Problem details: Repeat the listing from the line with "Viewport: 982px width, 559px" to the line with "point(935,39)", keeping both of those lines and leaving out the pictures.

Items:
Begin

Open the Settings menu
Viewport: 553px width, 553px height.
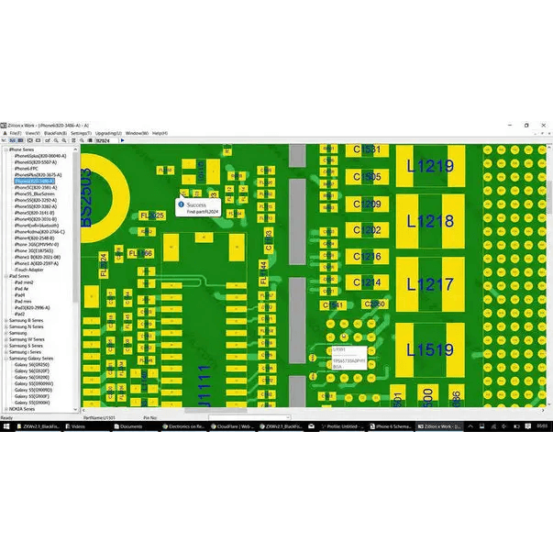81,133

End
Begin

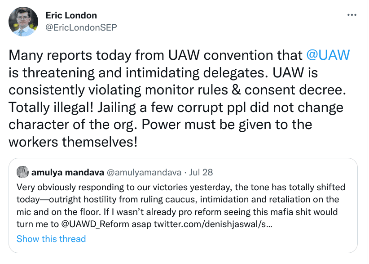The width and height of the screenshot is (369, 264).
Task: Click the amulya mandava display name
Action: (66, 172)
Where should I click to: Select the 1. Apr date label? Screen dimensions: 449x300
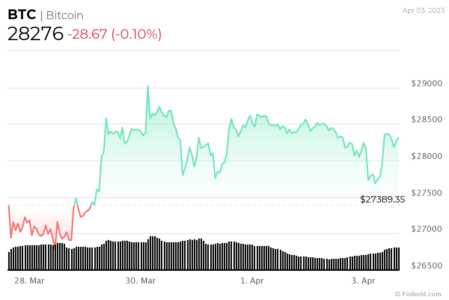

End
Begin

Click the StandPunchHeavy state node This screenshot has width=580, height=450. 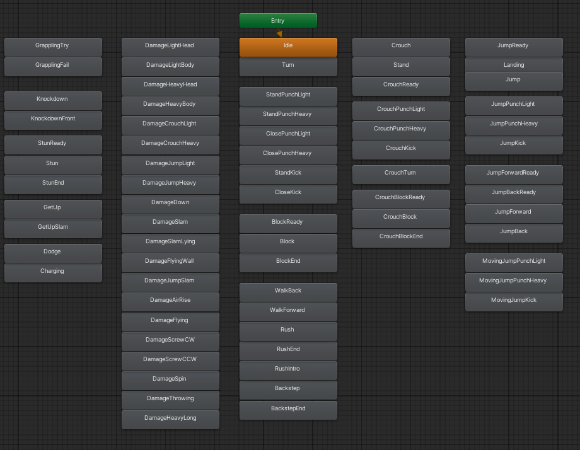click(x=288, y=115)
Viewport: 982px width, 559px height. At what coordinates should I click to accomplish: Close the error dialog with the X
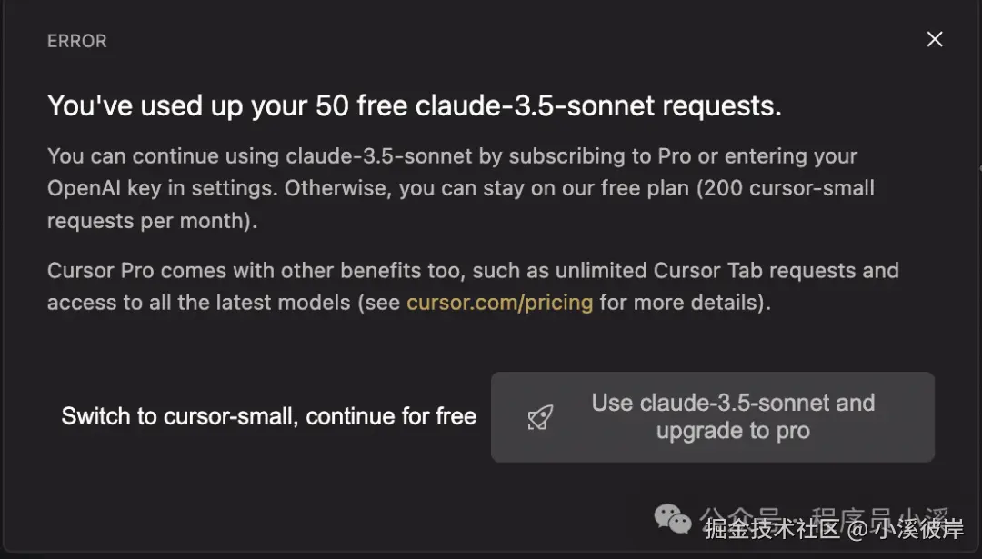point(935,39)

End

Response to this exercise:
Viewport: 982px width, 559px height. At what coordinates should I click to accomplish: Close the error dialog with the X
point(935,39)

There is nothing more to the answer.